:: Available records ::

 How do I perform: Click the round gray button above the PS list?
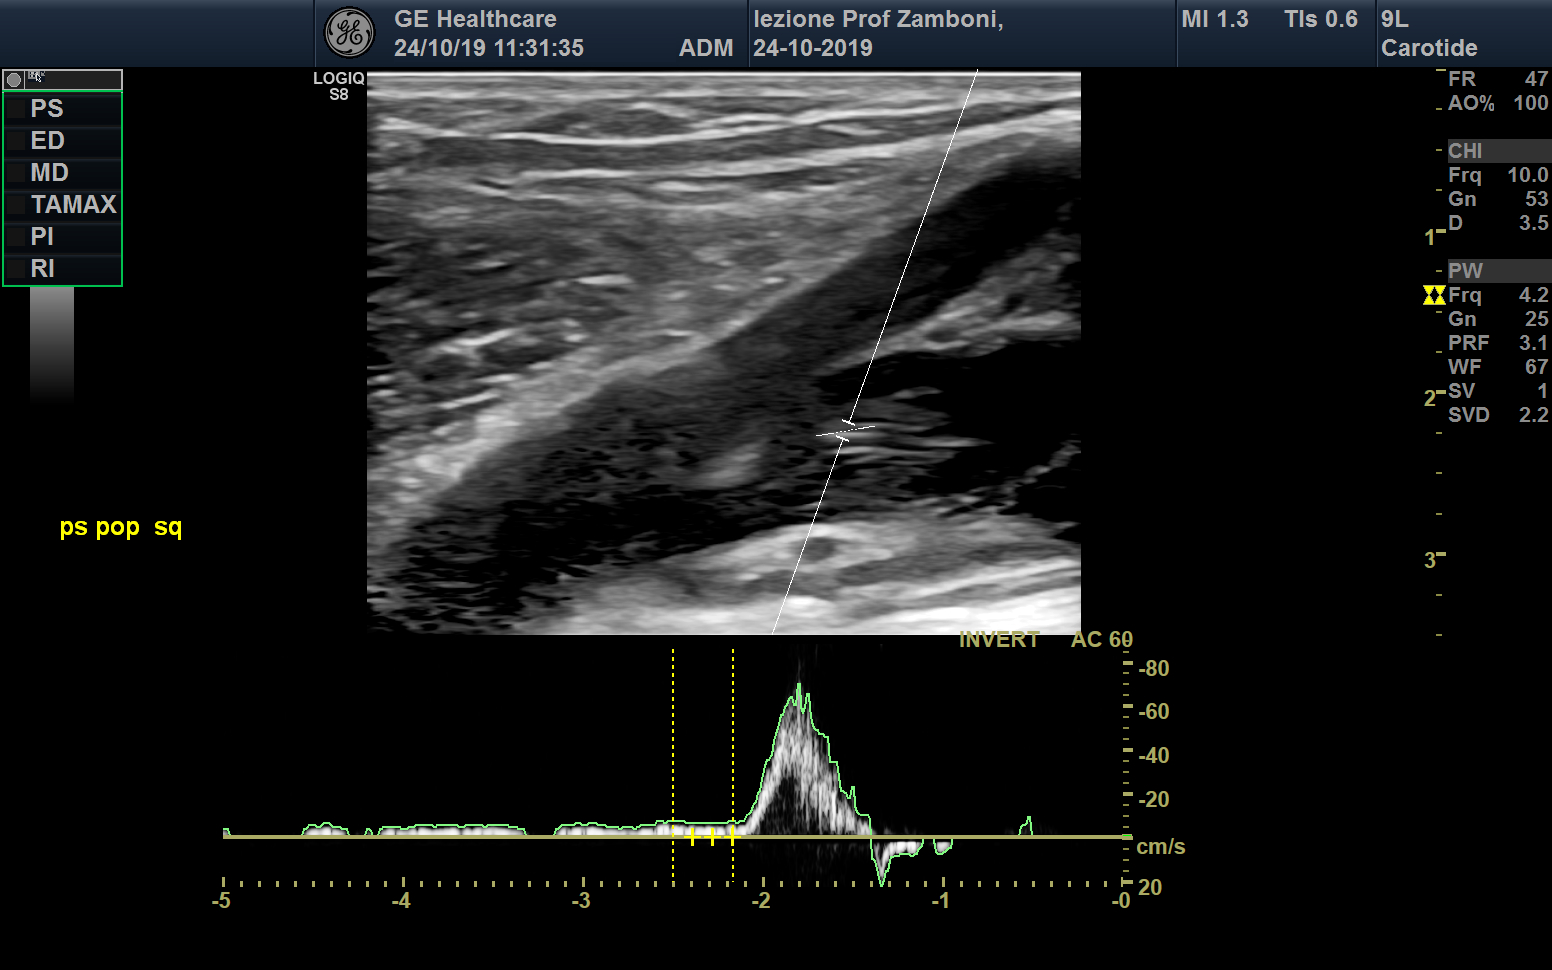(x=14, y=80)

:::
:: Available records ::

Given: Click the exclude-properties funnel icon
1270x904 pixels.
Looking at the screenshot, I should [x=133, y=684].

:::
:: Available records ::

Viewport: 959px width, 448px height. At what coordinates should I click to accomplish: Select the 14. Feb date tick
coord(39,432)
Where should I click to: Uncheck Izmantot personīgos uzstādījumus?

:::

### Exercise aim:
Of the lines above, output exactly those from the line bearing "Viewport: 959px width, 448px" through the line bearing "Where should I", inclusive.

### Your response:
Viewport: 959px width, 448px height. At what coordinates should I click to accomplish: Select the 14. Feb date tick
coord(39,432)
Where should I click to: Uncheck Izmantot personīgos uzstādījumus?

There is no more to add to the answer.